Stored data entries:
※ ※ ※
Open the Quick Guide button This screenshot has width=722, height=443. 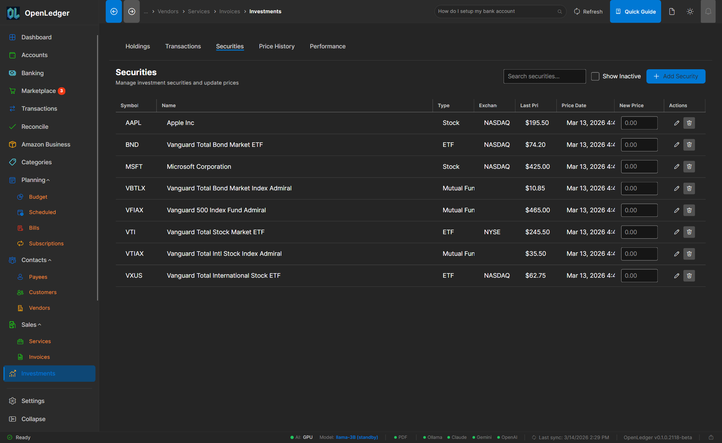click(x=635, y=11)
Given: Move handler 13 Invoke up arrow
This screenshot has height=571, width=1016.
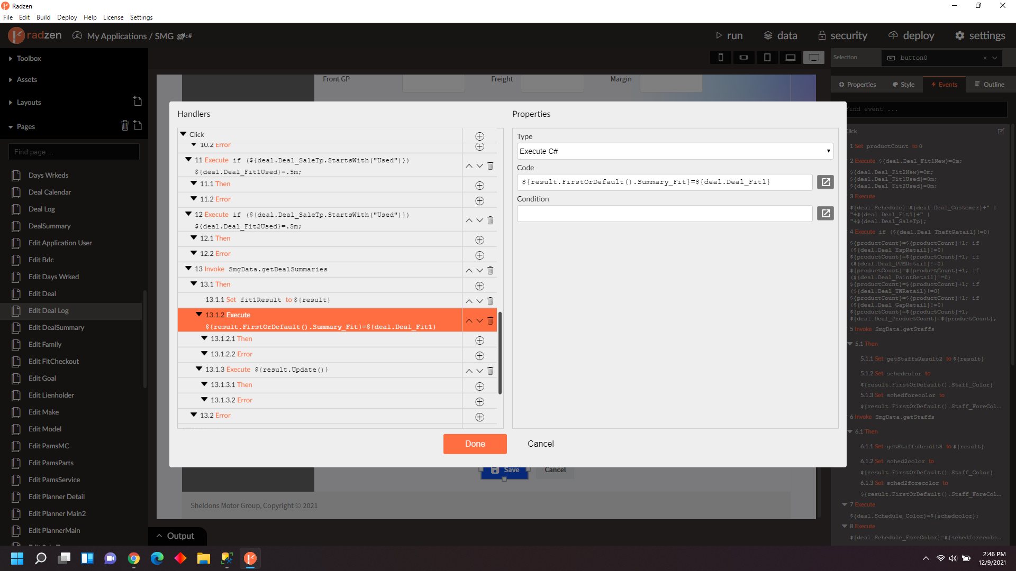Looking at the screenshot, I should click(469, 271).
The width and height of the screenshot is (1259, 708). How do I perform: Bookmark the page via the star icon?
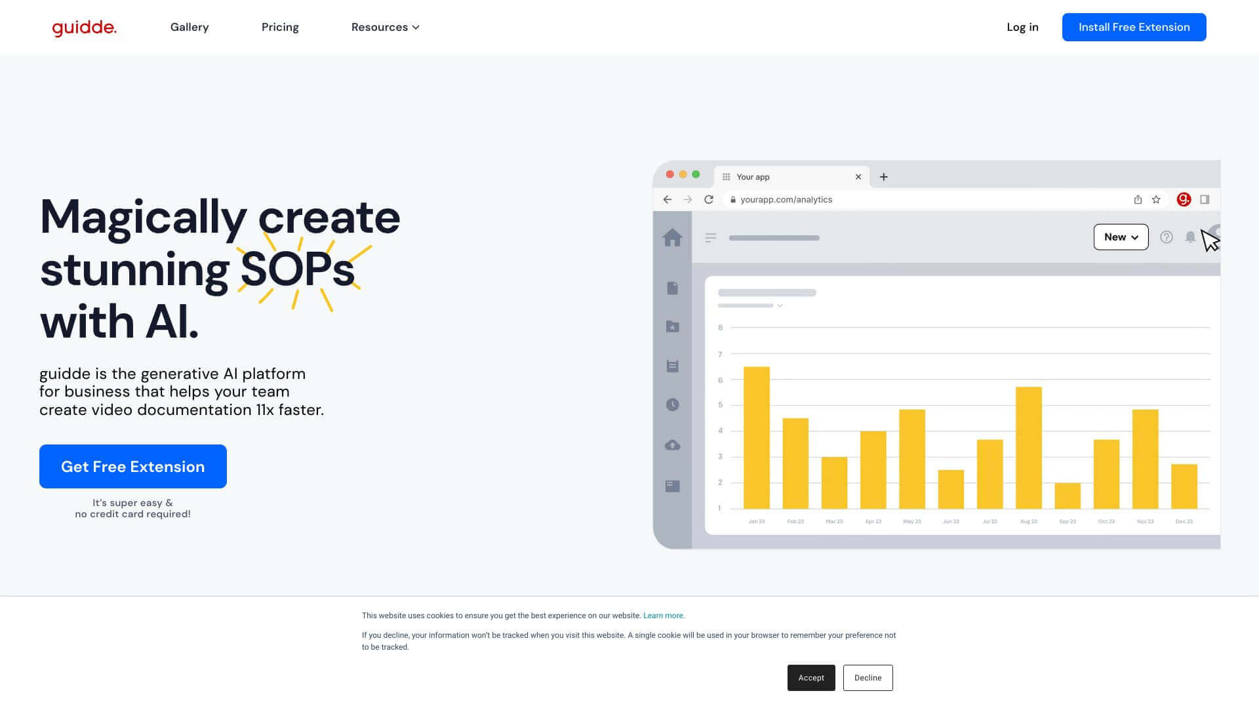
※ ※ ※
WHAT THIS TASK INVOLVES:
Skipping any pictures, copy the line that holds "This screenshot has height=571, width=1016." and each line after it through the last line of the records, unchanged, and no other lines.

WRITTEN SOLUTION:
This screenshot has height=571, width=1016.
Looking at the screenshot, I should click(469, 271).
The width and height of the screenshot is (1259, 708). How do I perform: Bookmark the page via the star icon?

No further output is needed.